2011/10: Should there be fixed minimum periods of detention for 16 and 17-year-olds convicted of gross violence?

Introduction to the media issue

Video clip at right:
An ABC news bulleting showing Victorian minister Robert Clark announcing the new legislation. If you cannot see this clip, it will be because video is blocked by your network. To view the clip, access from home or from a public library, or from another network which allows viewing of video clips.

What they said...
'When a violent thug inflicts premeditated gross violence on innocent victims, the community needs to be protected... Rehabilitation is not the sole consideration when sentencing juvenile offenders'
Victorian Attorney General, Robert Clark

'The ability of the current detention system to rehabilitate young offenders is increasingly in doubt... Detention seems to criminalise young people further'
The Australian Law Reform Commission's inquiry into juvenile detention

The issue at a glance
On May 30, 2011, it was announced that the Victorian government had asked the state's Sentencing Advisory Council (SAC) to look into minimum jail terms for 16- and 17-year-olds convicted of violent crime.
The SAC is being asked to recommend protocols determining which type of crime should be included in this category and under what highly exceptional circumstances judges may be able to issue less than a two-year sentence for young people found guilty of such offences.
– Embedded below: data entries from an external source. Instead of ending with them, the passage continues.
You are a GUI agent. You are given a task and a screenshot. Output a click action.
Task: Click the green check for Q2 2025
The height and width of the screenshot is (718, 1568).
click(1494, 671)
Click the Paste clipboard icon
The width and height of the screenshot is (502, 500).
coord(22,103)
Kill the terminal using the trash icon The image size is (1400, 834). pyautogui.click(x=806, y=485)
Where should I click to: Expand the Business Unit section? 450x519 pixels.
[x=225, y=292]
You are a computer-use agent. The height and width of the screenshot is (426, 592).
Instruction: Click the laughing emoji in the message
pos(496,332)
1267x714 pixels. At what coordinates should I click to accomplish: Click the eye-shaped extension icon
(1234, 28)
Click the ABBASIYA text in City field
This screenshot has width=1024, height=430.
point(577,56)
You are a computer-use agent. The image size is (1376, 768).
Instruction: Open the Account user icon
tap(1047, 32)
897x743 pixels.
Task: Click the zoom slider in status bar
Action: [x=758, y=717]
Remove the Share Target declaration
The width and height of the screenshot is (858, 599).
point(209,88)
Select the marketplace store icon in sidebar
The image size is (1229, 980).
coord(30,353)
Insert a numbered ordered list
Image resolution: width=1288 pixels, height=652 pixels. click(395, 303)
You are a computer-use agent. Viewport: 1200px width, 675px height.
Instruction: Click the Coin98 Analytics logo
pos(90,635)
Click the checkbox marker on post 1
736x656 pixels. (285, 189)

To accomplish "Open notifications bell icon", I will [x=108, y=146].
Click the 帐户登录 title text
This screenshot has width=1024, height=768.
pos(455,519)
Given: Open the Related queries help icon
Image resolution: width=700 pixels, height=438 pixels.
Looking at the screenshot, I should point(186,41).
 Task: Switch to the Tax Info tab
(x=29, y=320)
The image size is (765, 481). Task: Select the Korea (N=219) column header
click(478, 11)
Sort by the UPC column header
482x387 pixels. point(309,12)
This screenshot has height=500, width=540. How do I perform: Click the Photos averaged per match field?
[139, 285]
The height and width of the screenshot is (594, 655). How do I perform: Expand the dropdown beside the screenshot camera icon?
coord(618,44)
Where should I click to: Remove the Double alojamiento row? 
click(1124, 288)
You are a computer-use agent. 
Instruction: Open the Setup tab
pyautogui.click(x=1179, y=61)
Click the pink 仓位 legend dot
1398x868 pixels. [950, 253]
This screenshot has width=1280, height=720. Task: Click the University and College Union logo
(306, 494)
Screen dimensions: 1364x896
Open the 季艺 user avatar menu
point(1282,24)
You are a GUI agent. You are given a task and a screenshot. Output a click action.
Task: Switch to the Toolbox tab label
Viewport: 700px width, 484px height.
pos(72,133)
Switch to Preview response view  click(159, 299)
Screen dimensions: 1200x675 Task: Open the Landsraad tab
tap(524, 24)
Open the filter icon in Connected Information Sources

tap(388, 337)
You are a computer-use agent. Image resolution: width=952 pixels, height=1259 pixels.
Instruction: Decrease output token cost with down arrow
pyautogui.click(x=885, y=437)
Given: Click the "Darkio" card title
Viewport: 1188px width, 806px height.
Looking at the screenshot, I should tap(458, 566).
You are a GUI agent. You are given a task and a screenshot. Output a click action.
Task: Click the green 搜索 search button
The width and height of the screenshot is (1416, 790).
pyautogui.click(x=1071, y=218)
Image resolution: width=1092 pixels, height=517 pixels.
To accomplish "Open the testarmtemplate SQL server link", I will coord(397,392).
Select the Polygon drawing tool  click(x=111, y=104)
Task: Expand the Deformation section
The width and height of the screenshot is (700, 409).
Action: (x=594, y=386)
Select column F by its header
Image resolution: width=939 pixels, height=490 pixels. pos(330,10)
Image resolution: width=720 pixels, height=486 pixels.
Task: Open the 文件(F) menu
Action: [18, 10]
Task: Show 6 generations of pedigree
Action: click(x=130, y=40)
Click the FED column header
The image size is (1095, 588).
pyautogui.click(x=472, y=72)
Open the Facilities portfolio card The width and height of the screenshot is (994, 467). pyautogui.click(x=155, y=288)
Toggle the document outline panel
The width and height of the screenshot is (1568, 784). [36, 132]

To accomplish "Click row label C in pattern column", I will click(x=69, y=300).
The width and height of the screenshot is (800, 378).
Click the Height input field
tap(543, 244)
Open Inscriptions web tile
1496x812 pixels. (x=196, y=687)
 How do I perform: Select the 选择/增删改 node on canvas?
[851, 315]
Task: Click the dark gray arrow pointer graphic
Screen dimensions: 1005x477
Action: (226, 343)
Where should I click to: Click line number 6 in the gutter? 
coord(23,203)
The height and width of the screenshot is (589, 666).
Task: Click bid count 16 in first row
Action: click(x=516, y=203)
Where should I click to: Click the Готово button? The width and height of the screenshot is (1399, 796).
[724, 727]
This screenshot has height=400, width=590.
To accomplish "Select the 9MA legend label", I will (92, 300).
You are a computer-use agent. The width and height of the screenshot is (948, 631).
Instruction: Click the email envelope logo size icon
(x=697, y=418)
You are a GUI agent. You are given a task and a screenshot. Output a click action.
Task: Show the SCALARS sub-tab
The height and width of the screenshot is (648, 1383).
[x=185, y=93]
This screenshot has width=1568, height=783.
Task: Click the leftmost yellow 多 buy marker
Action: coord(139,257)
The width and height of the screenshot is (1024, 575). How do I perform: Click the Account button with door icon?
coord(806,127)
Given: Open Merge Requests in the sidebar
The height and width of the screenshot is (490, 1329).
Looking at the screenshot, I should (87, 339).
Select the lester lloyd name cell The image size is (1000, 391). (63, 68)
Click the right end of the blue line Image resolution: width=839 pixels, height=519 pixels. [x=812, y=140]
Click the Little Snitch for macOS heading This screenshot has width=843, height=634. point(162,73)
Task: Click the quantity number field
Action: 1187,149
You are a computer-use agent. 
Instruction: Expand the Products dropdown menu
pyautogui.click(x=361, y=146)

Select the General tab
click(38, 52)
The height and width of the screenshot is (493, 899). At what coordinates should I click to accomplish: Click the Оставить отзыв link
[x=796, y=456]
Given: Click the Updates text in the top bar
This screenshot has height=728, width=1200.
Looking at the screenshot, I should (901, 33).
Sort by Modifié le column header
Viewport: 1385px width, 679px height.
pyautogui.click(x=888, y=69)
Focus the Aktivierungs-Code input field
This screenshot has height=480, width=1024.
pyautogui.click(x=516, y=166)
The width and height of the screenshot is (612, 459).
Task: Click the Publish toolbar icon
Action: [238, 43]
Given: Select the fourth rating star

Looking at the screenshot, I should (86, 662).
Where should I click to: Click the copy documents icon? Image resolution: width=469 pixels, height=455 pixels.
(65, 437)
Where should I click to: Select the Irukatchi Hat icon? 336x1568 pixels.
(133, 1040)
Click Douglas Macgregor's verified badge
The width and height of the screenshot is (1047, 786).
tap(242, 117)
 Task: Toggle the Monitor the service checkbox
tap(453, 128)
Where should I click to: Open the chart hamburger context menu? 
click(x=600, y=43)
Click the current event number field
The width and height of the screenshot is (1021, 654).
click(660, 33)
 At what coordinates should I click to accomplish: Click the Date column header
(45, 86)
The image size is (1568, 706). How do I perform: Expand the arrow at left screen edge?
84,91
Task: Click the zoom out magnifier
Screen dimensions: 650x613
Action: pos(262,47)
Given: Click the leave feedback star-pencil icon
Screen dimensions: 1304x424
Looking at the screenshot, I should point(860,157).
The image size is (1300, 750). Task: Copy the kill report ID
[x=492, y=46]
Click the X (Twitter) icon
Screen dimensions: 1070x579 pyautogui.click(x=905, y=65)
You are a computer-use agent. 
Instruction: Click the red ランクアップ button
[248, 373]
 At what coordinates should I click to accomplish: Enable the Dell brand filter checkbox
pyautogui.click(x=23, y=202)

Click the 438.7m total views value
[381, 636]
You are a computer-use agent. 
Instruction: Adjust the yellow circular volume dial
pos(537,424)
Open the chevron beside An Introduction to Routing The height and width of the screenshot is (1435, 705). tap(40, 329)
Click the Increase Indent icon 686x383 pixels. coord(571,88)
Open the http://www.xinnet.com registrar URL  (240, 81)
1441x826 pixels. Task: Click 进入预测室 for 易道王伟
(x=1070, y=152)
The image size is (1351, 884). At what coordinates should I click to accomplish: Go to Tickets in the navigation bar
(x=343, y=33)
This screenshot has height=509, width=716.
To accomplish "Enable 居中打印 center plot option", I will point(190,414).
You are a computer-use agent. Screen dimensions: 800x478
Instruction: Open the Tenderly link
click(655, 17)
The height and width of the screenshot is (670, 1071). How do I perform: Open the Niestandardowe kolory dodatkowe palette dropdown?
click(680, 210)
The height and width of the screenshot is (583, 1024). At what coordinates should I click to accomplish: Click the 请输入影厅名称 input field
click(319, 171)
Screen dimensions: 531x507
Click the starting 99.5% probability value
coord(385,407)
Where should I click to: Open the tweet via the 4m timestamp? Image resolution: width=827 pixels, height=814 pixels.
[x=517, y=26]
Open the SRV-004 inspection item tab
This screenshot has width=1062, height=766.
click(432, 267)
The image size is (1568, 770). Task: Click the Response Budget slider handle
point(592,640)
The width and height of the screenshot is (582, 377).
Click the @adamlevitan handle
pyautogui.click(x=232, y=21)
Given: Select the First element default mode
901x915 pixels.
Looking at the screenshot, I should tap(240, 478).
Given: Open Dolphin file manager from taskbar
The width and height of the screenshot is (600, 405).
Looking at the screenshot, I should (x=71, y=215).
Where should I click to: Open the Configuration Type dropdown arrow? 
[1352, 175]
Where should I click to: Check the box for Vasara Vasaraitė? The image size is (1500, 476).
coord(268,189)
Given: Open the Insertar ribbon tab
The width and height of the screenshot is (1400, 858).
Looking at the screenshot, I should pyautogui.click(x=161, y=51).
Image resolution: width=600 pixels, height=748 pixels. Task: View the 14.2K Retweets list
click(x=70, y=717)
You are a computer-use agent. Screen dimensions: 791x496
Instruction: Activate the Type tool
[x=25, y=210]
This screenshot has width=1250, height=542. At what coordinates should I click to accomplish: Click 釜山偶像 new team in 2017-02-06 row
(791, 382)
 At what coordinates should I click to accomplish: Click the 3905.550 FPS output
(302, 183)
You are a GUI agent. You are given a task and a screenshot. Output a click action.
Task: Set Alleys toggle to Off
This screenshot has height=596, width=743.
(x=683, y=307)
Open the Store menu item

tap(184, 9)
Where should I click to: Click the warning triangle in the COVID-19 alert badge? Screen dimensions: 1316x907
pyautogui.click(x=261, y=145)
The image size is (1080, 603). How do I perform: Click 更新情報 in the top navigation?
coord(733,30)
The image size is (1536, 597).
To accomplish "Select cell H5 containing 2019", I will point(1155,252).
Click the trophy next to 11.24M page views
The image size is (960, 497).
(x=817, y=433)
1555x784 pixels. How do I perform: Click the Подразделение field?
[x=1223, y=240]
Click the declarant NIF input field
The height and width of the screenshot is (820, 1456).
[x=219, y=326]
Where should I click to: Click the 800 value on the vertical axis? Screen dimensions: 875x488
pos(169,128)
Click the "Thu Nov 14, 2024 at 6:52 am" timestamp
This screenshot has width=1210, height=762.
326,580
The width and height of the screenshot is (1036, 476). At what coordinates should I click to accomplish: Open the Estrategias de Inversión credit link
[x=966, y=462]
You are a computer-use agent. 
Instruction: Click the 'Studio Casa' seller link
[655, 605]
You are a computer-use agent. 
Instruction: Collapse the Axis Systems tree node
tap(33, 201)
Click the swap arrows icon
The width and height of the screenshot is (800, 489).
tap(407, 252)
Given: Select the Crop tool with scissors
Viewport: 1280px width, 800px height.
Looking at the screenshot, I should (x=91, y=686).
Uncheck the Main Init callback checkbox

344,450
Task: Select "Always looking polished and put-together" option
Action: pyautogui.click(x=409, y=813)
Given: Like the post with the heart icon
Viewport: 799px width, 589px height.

The SAC will be calling for public submissions.
This is the first stage of the Baillieu government's implementation of part of its election campaign policy on law and order.
The then Opposition promised that if elected it would introduced fixed minimum terms of four years for adults convicted of violent crime and fixed minimum terms of two years for 16- and 17-year-olds convicted of comparable crimes.
A variety of legal spokespeople and those involved in child welfare have spoken out against the proposed change to Victoria's law.